A plusieurs reprises, les acteurs s’adressent directement au spectateur en fixant la caméra pour nous rappeler que tout ceci a bien eu lieu, et que nous en avons été les premières victimes. L’éclatement de la bulle finit par arriver et l’information est révélée par des gérants de fonds qui organisent le fameux «big short» en pariant sur le retournement du marché immobilier américain. Ils se servent des produits disponibles pour spéculer et s’enrichir sur l’éclatement de la bulle. L’issue du film illustre donc aussi un concept théorique, principe cher à Adam Smith : la quête individuelle de profit est le mécanisme ultime qui corrige les déséquilibres du marché. Ces irréductibles libéraux s’insurgent contre le non-respect des contrats et l’absence de transparence des prix pratiqués par les banques.

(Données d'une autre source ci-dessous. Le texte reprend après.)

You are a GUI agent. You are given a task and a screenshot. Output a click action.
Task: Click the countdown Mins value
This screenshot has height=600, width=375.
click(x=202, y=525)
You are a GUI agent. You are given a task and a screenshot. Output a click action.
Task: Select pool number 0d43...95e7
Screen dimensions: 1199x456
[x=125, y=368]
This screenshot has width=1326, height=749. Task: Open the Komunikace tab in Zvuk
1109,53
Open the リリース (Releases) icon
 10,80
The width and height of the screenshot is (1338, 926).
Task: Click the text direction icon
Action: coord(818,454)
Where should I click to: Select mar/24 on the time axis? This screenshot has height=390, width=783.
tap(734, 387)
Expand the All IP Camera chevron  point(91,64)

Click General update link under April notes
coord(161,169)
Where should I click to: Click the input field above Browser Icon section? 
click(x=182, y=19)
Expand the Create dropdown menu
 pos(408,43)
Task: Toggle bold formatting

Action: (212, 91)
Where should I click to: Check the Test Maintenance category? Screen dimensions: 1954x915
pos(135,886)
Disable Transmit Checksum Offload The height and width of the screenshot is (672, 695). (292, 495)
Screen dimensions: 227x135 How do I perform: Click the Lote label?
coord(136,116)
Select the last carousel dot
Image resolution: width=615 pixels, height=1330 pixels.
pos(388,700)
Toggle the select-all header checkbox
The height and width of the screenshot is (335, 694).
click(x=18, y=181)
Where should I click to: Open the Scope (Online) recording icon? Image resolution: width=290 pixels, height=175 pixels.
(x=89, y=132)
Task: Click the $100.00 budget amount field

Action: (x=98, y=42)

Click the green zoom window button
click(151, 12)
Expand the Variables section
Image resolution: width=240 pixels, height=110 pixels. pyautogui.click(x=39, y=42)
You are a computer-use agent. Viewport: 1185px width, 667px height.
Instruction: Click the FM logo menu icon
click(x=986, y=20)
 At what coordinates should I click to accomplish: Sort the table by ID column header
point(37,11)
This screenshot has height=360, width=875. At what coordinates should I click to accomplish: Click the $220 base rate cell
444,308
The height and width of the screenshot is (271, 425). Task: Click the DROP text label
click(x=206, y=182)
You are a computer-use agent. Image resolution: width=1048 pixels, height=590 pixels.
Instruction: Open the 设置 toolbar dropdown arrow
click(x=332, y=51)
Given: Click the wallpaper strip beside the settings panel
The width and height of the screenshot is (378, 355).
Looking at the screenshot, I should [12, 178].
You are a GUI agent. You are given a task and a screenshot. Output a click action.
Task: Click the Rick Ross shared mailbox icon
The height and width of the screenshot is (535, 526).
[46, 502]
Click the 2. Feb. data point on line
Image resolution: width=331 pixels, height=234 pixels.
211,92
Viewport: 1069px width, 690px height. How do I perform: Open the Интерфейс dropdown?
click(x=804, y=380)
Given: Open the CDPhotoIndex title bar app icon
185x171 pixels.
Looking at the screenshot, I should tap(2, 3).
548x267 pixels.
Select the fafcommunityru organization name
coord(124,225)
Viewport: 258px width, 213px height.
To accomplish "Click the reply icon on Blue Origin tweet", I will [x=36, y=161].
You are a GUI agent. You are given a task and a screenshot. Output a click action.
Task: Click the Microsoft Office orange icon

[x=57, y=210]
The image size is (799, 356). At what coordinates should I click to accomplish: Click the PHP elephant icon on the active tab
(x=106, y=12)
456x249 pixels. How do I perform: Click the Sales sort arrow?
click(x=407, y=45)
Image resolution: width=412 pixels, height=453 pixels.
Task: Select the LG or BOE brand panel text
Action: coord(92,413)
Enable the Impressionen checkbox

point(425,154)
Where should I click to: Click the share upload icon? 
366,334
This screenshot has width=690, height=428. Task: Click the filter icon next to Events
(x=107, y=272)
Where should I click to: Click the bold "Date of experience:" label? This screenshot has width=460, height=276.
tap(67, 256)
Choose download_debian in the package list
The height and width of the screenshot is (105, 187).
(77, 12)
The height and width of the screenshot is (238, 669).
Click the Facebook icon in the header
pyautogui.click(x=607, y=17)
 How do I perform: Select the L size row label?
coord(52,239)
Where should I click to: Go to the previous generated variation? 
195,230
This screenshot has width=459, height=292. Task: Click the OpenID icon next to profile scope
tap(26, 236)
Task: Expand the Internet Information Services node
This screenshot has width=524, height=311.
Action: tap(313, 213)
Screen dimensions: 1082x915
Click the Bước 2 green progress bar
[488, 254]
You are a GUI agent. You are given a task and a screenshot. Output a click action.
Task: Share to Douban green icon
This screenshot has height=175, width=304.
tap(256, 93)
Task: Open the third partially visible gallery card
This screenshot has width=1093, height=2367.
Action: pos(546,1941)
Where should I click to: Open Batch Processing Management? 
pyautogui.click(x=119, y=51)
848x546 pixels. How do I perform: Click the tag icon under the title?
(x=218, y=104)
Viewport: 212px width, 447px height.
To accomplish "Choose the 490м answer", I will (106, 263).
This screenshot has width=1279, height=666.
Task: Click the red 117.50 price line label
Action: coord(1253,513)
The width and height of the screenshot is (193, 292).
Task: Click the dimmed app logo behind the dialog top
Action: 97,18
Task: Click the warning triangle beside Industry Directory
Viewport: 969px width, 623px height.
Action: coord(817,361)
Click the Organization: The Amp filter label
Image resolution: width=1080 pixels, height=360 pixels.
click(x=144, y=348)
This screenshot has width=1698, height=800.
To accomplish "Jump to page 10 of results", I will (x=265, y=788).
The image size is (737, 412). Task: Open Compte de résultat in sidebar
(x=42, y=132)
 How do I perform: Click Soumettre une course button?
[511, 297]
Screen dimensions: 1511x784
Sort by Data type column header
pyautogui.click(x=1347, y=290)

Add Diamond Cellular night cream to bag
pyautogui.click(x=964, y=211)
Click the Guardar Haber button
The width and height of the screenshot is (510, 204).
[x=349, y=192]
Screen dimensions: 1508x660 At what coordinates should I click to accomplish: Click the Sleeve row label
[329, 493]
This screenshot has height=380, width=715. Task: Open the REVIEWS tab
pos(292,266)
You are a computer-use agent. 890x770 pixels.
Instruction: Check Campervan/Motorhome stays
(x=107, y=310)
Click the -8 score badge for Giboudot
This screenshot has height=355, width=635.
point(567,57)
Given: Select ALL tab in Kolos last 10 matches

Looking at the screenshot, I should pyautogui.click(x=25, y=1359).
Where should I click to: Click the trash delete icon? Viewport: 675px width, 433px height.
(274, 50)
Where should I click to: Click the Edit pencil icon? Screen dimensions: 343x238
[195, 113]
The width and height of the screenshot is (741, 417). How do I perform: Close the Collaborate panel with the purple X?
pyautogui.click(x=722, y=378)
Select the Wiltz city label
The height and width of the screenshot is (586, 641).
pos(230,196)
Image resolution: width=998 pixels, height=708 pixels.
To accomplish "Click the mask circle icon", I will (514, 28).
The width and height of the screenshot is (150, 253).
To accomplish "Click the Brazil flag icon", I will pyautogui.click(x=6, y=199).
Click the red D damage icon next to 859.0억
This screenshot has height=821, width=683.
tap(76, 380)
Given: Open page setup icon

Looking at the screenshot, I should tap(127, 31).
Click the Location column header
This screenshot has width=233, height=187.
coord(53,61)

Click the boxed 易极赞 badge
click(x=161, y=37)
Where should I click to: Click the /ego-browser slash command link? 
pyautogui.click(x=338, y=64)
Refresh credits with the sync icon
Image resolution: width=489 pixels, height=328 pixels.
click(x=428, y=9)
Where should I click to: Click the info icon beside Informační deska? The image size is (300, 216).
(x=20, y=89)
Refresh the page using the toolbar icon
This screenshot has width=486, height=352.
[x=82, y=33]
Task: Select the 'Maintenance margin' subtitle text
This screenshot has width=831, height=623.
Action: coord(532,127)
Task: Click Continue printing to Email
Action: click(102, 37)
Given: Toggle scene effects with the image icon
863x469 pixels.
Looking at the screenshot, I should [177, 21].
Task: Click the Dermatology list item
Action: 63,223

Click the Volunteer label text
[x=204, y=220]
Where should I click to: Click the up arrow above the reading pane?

Aussi, leur amertume est immense quand les banques sont sauvées par l’argent public à la fin. Les banquiers n’étaient donc pas stupides ! Ils ont pris des risques énormes en sachant qu’ils seraient sauvés car une faillite bancaire détruirait tout le système. L’aléa moral et le risque systémique sont figurés dans l’expression écœurée de Steve Carell, qui réalise que les profits ont été individuels mais les pertes collectives. Certes, le film donne la primeur de la connaissance à des opérateurs de marché alors que les mécanismes étaient décrits dans des articles universitaires depuis 2003. L’histoire n’est donc ni complète ni tout à fait juste. Mais la magie du cinéma opère : en incarnant les concepts théoriques, en les matérialisant, le film affecte plus les corps et les consciences que des chiffres et des équations. Une histoire de division du travail. D’ailleurs à la toute fin du film, Steve Carell s’adresse directement à notre conscience citoyenne : il parle en 2008 et se demande si dans quelques années les gens se souviendront que les banques ont détruit des millions d’emplois ou si la faute sera rejetée, comme d’habitude, sur les pauvres et les immigrés…
(1) Film adapté du roman de Michael Lewis, réalisé par Adam McKay, sorti le 23 décembre en salles.